━━━━━ TASK INPUTS ━━━━━
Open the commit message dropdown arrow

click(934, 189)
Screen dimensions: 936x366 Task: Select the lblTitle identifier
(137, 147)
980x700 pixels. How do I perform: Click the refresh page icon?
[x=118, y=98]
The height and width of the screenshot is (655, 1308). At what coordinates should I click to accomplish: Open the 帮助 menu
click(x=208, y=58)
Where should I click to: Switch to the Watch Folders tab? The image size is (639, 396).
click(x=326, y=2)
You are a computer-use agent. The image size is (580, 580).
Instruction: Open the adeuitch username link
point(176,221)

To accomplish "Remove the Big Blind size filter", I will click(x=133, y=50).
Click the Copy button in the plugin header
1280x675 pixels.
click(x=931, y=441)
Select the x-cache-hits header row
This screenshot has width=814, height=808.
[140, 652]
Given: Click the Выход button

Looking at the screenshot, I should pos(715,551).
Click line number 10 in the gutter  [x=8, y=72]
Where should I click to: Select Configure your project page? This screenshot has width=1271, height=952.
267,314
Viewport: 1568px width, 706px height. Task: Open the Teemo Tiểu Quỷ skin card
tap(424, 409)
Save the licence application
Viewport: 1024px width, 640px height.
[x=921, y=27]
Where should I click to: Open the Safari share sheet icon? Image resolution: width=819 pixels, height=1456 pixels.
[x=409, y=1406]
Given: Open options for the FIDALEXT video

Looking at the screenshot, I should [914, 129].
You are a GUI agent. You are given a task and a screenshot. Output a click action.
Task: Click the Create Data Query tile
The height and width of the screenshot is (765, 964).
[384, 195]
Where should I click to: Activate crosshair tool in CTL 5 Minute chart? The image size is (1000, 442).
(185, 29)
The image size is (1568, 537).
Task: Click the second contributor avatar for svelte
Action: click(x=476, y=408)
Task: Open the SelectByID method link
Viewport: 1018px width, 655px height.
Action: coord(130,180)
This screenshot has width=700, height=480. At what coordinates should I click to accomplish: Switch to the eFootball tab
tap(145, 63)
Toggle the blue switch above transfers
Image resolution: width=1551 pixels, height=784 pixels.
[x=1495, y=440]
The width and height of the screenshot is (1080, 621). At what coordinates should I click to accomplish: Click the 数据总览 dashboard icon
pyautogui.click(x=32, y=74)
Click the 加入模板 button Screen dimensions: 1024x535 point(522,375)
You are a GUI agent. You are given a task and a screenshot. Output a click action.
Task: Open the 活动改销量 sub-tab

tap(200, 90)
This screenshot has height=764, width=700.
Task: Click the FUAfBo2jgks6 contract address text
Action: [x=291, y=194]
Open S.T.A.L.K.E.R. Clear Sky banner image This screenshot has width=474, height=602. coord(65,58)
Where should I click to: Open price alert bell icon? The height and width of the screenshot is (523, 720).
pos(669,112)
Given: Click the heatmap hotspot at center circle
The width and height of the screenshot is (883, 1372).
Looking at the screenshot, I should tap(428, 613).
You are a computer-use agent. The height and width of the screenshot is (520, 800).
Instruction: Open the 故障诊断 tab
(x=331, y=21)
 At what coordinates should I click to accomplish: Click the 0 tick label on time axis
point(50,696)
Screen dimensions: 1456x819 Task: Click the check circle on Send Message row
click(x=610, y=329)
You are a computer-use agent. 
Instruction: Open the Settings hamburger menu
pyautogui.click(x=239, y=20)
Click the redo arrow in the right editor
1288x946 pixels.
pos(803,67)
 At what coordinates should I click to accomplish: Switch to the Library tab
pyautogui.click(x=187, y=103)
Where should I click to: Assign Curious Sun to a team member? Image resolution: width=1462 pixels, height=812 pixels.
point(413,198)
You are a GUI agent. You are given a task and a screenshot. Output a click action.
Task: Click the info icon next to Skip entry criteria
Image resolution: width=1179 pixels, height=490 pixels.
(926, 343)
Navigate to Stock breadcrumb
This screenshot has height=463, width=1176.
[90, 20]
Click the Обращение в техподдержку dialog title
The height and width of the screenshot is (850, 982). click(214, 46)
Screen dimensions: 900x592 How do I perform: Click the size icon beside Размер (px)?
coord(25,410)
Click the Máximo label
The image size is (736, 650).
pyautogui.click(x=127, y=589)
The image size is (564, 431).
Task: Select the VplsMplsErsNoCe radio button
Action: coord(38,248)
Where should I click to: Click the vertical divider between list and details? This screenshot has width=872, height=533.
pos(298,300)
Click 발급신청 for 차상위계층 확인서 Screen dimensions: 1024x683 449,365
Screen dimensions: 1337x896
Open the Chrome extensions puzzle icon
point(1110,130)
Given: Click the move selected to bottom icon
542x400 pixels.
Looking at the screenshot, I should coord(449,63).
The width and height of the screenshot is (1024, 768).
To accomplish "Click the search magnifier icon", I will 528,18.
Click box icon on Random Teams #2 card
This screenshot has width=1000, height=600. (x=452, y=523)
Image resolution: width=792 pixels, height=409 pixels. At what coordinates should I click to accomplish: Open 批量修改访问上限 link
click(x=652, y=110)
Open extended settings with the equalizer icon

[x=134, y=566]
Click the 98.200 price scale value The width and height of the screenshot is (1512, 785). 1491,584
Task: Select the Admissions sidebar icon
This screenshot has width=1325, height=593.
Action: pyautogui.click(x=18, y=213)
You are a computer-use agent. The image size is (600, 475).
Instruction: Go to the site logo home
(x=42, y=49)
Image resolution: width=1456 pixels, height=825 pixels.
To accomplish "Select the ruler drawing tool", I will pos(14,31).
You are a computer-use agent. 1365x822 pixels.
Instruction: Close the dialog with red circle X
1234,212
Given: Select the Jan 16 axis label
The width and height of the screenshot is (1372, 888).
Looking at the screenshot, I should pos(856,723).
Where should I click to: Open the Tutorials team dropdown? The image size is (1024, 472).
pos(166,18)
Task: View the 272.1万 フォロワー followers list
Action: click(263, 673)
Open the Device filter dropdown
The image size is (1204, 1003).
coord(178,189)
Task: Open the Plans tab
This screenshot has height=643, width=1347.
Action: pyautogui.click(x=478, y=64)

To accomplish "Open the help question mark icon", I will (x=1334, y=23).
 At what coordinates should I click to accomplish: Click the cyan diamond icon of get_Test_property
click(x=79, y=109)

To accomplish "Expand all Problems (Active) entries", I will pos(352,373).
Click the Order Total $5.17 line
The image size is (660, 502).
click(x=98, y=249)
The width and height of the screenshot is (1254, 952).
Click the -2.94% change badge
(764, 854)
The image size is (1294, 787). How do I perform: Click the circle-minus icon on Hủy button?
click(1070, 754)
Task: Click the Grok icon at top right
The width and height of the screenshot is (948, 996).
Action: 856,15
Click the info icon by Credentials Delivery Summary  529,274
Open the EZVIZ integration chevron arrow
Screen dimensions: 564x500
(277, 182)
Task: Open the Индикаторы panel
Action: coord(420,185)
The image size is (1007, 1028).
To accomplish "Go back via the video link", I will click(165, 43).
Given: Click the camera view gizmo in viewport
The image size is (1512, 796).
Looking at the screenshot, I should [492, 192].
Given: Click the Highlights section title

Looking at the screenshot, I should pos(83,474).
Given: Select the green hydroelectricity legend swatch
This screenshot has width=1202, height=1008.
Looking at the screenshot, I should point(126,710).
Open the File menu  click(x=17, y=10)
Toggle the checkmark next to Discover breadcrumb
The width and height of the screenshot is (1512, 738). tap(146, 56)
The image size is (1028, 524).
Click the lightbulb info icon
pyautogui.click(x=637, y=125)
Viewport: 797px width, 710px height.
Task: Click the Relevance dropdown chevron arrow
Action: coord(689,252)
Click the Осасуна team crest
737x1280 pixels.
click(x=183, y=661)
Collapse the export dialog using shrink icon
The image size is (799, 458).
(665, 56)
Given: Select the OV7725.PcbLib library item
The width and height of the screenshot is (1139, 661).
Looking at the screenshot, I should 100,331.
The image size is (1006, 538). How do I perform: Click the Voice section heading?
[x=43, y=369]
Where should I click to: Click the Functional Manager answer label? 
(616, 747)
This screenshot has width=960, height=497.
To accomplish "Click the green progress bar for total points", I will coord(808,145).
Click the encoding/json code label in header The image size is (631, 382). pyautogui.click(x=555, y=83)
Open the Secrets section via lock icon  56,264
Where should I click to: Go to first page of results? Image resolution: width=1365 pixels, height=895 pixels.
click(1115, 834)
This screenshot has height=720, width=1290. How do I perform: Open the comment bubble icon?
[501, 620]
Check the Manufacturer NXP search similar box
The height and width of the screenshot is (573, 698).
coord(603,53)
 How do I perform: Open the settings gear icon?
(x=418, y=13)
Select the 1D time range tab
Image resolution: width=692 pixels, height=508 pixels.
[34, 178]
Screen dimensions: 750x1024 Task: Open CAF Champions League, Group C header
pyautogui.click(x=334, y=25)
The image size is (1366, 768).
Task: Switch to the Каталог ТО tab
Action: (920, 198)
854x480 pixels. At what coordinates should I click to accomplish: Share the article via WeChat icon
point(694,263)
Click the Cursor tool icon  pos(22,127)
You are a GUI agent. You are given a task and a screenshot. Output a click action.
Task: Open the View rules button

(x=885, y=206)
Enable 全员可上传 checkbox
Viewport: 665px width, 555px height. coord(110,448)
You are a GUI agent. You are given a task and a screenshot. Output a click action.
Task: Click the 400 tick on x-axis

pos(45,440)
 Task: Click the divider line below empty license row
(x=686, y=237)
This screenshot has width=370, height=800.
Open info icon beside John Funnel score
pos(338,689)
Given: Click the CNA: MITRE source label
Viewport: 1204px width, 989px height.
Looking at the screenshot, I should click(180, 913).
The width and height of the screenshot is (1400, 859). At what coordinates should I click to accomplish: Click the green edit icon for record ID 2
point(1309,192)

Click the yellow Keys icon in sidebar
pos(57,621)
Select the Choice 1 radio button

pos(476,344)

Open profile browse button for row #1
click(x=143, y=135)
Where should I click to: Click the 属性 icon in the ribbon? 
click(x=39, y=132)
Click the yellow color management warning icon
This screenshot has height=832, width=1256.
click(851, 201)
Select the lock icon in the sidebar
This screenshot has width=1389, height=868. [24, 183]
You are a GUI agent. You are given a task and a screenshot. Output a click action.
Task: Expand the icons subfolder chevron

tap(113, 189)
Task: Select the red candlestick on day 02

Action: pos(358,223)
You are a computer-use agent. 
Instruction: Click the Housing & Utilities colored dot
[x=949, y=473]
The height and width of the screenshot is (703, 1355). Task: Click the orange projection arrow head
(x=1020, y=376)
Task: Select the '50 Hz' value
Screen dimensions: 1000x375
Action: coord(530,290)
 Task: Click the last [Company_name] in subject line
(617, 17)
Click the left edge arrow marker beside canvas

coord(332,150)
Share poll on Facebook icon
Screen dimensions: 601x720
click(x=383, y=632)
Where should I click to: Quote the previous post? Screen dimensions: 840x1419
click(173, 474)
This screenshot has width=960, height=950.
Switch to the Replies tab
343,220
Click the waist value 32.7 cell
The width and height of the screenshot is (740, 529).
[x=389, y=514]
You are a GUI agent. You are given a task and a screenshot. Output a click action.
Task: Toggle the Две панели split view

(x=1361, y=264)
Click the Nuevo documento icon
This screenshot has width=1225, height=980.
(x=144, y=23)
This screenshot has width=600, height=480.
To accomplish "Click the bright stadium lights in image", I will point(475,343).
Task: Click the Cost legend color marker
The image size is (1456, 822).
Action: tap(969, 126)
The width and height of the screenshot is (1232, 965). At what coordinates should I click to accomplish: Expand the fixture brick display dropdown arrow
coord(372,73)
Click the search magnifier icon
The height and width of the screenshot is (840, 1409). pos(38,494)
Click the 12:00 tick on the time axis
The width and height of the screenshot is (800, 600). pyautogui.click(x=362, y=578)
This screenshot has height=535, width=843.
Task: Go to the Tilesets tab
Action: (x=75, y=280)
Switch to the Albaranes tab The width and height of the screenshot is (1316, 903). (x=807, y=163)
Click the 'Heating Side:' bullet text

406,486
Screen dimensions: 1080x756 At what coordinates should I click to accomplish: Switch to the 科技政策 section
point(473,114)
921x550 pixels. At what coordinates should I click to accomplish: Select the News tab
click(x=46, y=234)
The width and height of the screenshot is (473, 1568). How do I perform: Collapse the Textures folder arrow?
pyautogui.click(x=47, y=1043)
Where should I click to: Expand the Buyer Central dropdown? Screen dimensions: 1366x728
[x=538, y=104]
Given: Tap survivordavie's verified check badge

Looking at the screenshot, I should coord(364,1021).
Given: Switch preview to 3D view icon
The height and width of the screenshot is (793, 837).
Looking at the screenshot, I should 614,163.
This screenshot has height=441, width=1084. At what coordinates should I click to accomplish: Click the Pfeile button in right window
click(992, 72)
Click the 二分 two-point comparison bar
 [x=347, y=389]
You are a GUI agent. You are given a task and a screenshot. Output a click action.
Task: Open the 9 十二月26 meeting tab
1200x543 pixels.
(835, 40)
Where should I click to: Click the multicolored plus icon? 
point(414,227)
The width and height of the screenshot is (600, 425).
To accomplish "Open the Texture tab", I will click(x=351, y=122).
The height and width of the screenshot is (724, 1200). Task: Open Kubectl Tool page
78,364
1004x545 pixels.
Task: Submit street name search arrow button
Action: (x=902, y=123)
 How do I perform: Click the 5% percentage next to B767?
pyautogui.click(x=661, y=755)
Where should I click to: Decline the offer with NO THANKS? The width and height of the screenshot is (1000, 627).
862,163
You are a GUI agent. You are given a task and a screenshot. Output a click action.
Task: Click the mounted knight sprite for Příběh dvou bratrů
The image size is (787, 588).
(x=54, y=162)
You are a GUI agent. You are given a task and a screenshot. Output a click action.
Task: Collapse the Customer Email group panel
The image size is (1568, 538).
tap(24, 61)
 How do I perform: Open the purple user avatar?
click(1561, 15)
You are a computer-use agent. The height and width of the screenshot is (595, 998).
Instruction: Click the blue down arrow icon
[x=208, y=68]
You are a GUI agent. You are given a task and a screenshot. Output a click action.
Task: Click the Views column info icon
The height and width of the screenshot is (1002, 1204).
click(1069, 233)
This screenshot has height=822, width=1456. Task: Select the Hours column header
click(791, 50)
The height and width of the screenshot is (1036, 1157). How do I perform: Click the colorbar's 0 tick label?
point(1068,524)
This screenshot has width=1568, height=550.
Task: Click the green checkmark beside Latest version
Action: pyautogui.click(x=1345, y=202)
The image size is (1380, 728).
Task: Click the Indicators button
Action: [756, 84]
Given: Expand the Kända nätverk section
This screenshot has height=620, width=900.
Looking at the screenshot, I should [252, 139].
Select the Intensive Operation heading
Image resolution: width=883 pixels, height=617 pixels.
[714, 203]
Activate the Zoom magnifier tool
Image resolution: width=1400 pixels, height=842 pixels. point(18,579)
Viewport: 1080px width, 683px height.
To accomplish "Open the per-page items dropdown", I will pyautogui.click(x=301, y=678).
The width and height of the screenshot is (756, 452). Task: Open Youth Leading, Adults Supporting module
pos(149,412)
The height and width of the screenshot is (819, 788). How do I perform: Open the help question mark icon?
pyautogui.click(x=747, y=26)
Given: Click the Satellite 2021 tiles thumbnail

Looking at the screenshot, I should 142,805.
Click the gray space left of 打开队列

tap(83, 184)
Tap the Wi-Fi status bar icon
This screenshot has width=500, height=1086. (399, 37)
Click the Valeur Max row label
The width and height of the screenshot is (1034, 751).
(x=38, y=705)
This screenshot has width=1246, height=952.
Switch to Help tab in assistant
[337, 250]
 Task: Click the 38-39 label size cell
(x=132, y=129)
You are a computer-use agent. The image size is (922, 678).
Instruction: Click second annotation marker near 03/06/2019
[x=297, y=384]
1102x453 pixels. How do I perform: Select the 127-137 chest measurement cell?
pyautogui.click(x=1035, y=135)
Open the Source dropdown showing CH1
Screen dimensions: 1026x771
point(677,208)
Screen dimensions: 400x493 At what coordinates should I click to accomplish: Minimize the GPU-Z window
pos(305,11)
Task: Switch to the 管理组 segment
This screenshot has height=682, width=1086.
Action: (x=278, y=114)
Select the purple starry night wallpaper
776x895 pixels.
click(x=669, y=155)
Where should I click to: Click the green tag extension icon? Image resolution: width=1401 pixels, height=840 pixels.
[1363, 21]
━━━━━
EXERCISE - Reproduce the listing lines from the one holding "This screenshot has height=441, width=1084." through the one holding "tap(24, 61)", inclusive, with "GUI agent" swapped for "interface agent" and nothing else altered.

EXERCISE OUTPUT -
This screenshot has height=441, width=1084. At what coordinates should I click to accomplish: Click the Pfeile button in right window
click(992, 72)
Click the 二分 two-point comparison bar
 [x=347, y=389]
You are a interface agent. You are given a task and a screenshot. Output a click action.
Task: Open the 9 十二月26 meeting tab
1200x543 pixels.
(835, 40)
Where should I click to: Click the multicolored plus icon? 
point(414,227)
The width and height of the screenshot is (600, 425).
To accomplish "Open the Texture tab", I will click(x=351, y=122).
The height and width of the screenshot is (724, 1200). Task: Open Kubectl Tool page
78,364
1004x545 pixels.
Task: Submit street name search arrow button
Action: (x=902, y=123)
 How do I perform: Click the 5% percentage next to B767?
pyautogui.click(x=661, y=755)
Where should I click to: Decline the offer with NO THANKS? The width and height of the screenshot is (1000, 627).
862,163
You are a interface agent. You are given a task and a screenshot. Output a click action.
Task: Click the mounted knight sprite for Příběh dvou bratrů
The image size is (787, 588).
(x=54, y=162)
You are a interface agent. You are given a task and a screenshot. Output a click action.
Task: Collapse the Customer Email group panel
The image size is (1568, 538).
tap(24, 61)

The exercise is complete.